Deaf children language development

Early access to language in deaf children is important for normal development of language. The critical period of language development is an important part of the linguistic development of all children - and delaying access to language input can lead to mental health concerns. Deprivation of language can negatively affect mental health and in severe cases can cause language deprivation syndrome.[5] Child psychiatrist Sanjay Gulati is a strong proponent for the importance of language access in deaf children so that they can establish a fundamental first language. Access to auditory and visual language is important, and availability differs based on each child's abilities. Approximately 40% of deaf children also have additional disabilities.[6]

Many states have deaf schools and institutions that provide appropriate language models along with mental health services for their students and those in the surrounding Deaf communities. The Lexington School for the Deaf in Queens, New York, provides a variety of educational and social services for the deaf.[7] The Texas School for the Deaf in Austin, Texas, also provides a focus on mental health for students.[8]

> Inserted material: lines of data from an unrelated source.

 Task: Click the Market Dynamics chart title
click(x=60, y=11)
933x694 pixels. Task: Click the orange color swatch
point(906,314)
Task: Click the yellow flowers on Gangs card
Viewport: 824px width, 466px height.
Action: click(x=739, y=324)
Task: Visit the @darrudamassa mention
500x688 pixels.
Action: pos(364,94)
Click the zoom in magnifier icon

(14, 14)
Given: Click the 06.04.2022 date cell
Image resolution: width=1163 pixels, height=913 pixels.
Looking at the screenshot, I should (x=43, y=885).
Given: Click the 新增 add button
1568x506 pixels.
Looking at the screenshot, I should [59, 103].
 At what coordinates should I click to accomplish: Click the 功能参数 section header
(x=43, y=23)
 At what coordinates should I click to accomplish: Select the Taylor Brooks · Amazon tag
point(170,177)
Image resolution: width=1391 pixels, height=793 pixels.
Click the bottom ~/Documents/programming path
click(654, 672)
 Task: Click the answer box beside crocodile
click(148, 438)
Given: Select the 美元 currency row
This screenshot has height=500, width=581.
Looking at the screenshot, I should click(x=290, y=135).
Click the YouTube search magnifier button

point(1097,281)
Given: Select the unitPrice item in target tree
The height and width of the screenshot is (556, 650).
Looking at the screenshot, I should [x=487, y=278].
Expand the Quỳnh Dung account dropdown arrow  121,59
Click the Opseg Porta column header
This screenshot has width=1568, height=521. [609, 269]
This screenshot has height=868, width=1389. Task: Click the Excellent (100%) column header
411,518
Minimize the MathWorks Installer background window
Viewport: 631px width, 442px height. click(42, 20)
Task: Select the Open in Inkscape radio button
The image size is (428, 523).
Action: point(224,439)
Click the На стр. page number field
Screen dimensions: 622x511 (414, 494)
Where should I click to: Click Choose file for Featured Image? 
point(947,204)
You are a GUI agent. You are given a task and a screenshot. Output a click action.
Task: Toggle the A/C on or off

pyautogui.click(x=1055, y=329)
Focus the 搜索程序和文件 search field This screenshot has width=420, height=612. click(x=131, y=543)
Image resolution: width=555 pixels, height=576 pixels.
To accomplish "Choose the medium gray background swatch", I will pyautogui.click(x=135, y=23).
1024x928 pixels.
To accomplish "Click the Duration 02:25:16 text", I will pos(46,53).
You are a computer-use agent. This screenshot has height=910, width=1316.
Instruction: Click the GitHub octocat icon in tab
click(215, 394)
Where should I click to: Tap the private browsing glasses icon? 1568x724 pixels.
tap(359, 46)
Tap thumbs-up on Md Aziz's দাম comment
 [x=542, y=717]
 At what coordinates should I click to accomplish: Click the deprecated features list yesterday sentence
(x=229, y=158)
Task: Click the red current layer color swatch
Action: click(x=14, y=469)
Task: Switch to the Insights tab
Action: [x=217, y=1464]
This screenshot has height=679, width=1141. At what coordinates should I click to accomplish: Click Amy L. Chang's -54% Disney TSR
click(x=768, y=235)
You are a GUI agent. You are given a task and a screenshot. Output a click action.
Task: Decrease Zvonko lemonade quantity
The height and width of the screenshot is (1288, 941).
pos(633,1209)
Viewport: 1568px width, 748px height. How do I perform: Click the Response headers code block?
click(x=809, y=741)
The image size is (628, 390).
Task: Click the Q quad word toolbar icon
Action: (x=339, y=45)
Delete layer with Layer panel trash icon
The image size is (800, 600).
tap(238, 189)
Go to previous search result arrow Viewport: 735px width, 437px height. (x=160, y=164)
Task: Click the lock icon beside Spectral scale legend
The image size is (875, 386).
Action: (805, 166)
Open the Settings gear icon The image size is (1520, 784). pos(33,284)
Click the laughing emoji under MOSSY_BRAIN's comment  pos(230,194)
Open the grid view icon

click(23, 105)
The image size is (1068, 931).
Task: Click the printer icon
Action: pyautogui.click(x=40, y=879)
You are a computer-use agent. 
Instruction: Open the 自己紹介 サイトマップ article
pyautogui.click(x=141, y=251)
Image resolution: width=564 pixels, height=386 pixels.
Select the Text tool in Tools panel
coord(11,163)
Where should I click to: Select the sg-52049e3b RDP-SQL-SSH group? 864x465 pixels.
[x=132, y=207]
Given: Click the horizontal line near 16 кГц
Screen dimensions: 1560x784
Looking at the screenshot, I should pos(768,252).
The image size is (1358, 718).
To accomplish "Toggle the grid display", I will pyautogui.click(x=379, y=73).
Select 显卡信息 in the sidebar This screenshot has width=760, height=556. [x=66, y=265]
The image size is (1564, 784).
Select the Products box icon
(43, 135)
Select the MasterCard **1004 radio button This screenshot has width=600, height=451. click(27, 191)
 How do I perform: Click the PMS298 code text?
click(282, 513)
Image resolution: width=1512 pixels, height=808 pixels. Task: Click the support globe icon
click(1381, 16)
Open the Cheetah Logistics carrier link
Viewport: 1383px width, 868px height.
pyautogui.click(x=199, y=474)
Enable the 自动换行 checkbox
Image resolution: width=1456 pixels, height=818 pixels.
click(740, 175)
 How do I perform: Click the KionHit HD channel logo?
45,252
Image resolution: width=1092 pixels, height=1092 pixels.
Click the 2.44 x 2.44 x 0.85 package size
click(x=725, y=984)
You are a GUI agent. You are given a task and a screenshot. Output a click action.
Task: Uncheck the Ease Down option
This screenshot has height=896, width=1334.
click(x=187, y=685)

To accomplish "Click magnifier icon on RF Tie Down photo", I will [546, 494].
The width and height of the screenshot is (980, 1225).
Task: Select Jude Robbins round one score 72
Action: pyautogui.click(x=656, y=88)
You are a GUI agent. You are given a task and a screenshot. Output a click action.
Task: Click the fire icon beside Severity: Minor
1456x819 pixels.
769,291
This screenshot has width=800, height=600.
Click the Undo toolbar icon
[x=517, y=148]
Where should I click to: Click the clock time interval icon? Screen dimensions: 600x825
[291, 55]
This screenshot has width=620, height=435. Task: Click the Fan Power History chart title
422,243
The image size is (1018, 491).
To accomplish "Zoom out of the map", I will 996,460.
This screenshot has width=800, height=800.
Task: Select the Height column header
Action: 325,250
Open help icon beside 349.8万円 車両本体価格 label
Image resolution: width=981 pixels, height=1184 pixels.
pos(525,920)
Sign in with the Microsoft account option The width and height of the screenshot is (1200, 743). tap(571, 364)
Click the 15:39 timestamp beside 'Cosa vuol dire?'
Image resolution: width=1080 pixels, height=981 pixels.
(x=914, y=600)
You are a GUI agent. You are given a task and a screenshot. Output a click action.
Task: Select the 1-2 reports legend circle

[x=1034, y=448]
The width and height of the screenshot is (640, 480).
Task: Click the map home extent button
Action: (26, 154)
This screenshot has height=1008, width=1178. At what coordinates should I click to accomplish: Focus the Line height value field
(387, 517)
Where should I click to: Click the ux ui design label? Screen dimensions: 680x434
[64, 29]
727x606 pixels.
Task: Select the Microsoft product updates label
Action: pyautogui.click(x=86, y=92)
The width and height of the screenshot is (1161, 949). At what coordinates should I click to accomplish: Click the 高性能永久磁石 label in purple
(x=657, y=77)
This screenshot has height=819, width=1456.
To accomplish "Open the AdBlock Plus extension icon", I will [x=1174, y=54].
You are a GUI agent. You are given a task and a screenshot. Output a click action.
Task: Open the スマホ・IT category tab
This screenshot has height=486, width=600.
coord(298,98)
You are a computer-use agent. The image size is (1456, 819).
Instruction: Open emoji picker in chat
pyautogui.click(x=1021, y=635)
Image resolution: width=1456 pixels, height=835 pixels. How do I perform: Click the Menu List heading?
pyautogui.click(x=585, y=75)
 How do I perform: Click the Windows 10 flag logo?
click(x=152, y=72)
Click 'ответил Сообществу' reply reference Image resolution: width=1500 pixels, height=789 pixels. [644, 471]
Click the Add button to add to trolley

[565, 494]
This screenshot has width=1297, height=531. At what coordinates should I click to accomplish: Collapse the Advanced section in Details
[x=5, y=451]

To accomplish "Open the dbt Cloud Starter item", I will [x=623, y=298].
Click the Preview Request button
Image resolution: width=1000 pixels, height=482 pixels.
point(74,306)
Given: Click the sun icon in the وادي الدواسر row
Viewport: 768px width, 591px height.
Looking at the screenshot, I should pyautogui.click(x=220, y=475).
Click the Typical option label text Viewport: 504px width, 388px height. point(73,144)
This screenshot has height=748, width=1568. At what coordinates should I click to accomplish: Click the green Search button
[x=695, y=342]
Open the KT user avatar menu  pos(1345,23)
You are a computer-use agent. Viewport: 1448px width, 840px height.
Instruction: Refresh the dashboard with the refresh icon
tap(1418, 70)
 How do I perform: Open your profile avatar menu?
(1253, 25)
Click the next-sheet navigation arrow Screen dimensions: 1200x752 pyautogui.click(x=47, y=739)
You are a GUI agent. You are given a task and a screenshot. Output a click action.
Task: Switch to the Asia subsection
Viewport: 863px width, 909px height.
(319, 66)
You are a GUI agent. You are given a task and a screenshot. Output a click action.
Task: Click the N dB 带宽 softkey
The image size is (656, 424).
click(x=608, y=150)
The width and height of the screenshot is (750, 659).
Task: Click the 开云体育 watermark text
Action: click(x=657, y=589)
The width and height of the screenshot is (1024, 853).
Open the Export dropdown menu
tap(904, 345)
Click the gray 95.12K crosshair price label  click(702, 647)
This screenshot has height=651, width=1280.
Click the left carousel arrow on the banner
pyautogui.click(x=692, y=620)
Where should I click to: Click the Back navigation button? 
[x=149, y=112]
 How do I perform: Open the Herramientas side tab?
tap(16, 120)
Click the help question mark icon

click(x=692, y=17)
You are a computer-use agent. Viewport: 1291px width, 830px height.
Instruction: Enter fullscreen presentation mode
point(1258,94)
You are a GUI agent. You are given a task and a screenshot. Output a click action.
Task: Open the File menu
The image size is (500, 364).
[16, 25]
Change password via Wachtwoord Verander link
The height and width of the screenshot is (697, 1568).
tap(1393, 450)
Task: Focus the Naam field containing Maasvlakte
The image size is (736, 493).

Deaf children in mainstream schools may be more neglected in the classroom than their hearing peers. It is also more common for deaf children to have a harder time making friends.[9] Bullying can occur frequently among children who are deaf or hard of hearing, which can lead to negative mental health outcomes.[10]

Education and access

For a deaf person, obtaining access to proper medical treatment is challenging and they face a variety of obstacles in communication and access. This can include the way in which medical professionals initiate patient's various health exams without prior modification suitable for deaf individuals.[11] Communication challenges and lack of doctor awareness of the culture and language of the deaf can lead deaf patients to avoid making medical appointments.[12] An increase in the number of professionals who are trained in American Sign Language and have experience with Deaf culture increase positive mental health outcomes for deaf people.[13][14]

Aging and deafness

Age-related hearing loss gradually occurs in many people as they get older, typically affecting those over the age of 65.[15] This type of hearing loss can lead to feelings of embarrassment and isolation due to the fact that those affected may no longer be able to hear family, friends, or simple everyday sounds. Those with hearing loss are less likely to want to engage in social activities due to frustration over not being able to hear. A study conducted by the National Council on Aging showed that a large portion of elders with hearing loss who were studied reported symptoms of lasting depression.[16] Higher rates of exclusion from social and employment opportunities due to higher rates of miscommunication, making deaf adults more susceptible to mental illnesses.[10]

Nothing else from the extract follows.